Le tribunal militaire du Nord-Kivu a rendu son verdict, ce lundi, dans l’affaire des six militaires jugés dans le cadre de la sanglante répression des manifestations du 30 août à Goma. Un verdict qui ne satisfait pas pleinement la société civile congolaise.
Tard dans la soirée du lundi 2 octobre 2023, le verdict du procès des militaires impliqués dans le massacre du 30 août à Goma est tombé. La plus lourde peine incombe au colonel Mike Mikombe, commandant de la Garde républicaine, l’unité soupçonnée d’avoir été au-devant de la tuerie. Il est radié de l’armée et condamné à mort. La peine de mort n’étant plus appliquée en RDC, depuis au moins 20 ans, elle sera commuée en prison à perpétuité. Mwati Musembua, Mbaya Mbaya Fabrice et Amita Bangala Daniel écopent chacun de 10 ans de prison ferme. Le lieutenant-colonel Dem Bawili Mbolitini Donatien et le soldat Kabamba Kabula Idriss sont eux autres acquittés.
La Voix des sans voix exige une enquête approfondie
Si elle ne cache pas sa satisfaction pour la tenue du procès, la société civile congolaise est restée quelque peu sur sa soif. Plusieurs composantes de cette société civile ont donné de la voix pour demander un approfondissement de l’enquête. C’est ce que soutient par exemple la Voix des sans voix (VSV) pour qui toutes les personnes impliquées dans ce drame doivent être démasquées et châtiées. VSV est foncièrement contre la culture de l’impunité. De même, l’organisation demande une indemnisation des victimes et leurs familles.

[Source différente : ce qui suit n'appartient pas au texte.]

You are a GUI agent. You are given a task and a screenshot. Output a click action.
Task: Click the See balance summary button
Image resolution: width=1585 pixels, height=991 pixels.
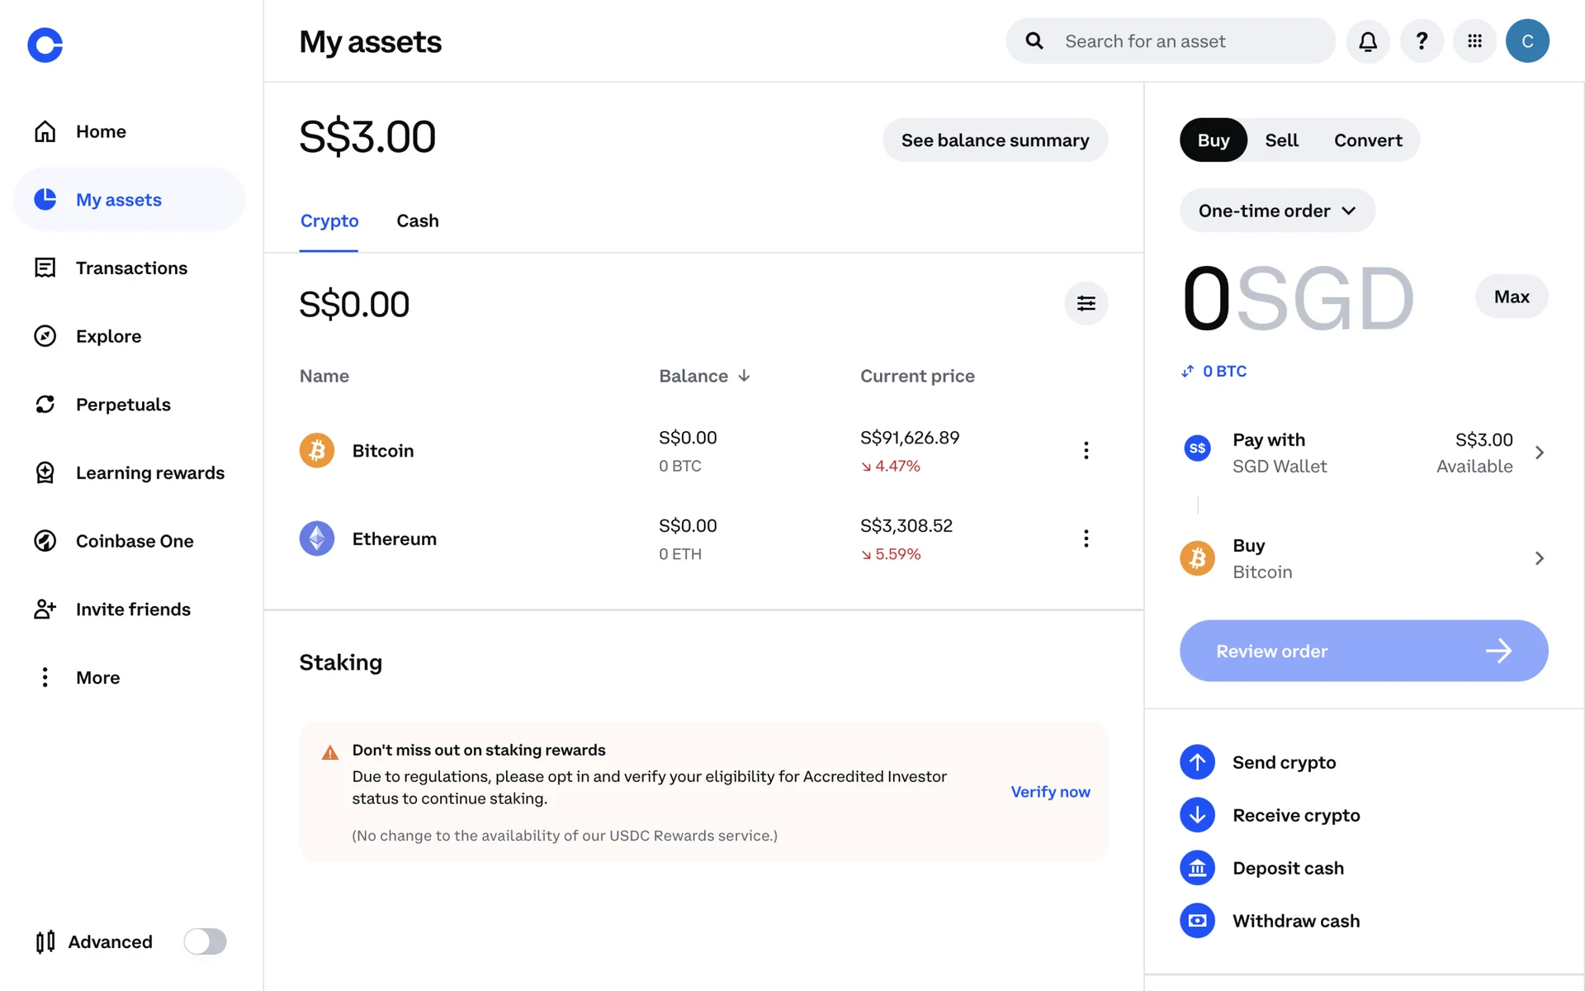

La société civile de Goma s’indigne
Même son de cloche chez la société civile de la ville de Goma. Satisfaction mitigée également. Ici, ils sont même allés jusqu’à désigner des personnes qui auraient dû comparaître aussi dans ce dossier. «La société civile n’est pas totalement satisfaite parce que, dans cette opération, il y avait par exemple des agents de l’ANR qui ont planifié cette opération. Il y avait aussi des agents de la 34e région militaire qui ont été dans la planification des opérations parce que l’opération se trouvait dans leur région militaire. Il y avait tout le monde. La mairie aussi. Et par-dessus tout, le commandant des opérations en province qui est le gouverneur, Constat Ndima. Mais malheureusement, toutes ces personnes ne sont pas inquiétées. Nous, nous pensons qu’il faut encore beaucoup plus de suivi. Pour que toutes ces personnes répondent de leurs actes», s’est indigné son président, Marrion Ngavho.
La Lucha dénonce un «procès fantaisiste»
Le mouvement Lutte pour le changement (Lucha) est allé dans le même sens, dénonçant un «procès fantaisiste». Ceci pour deux raisons : « La première raison, c’est que les personnes qui ont donné l’ordre de tirer sur les manifestants n’ont pas été inquiétées. La première d’entre elles, c’est l’ancien gouverneur, Constant Ndima qui, malgré les demandes de la société civile et de toutes les parties au procès, n’a pas été appelé, ne serait-ce que comme renseignant», observe Stewart Muhindo, un militant de la section de Goma de la Lucha. Et d’ajouter : «La deuxième raison, c’est le nombre insignifiant des condamnés pendant que les preuves factuelles montrent plusieurs responsables». Pour lui, il n’est pas question de faire croire aux Congolais que seuls six militaires ont abattu tous ces civils. Ce procès a juste été utilisé comme un moyen pour calmer la tension de la population.
Pour rappel, le 30 août 2023, des adeptes de la secte locale “Wazalendo” ont décidé de manifester à Goma contre la présence de la MONUSCO qu’ils jugent inutile. L’armée est intervenue pour réprimer la manifestation avec une rare violence. 58 personnes, dont un policier, ont perdu la vie, et 70 autres sont blessées.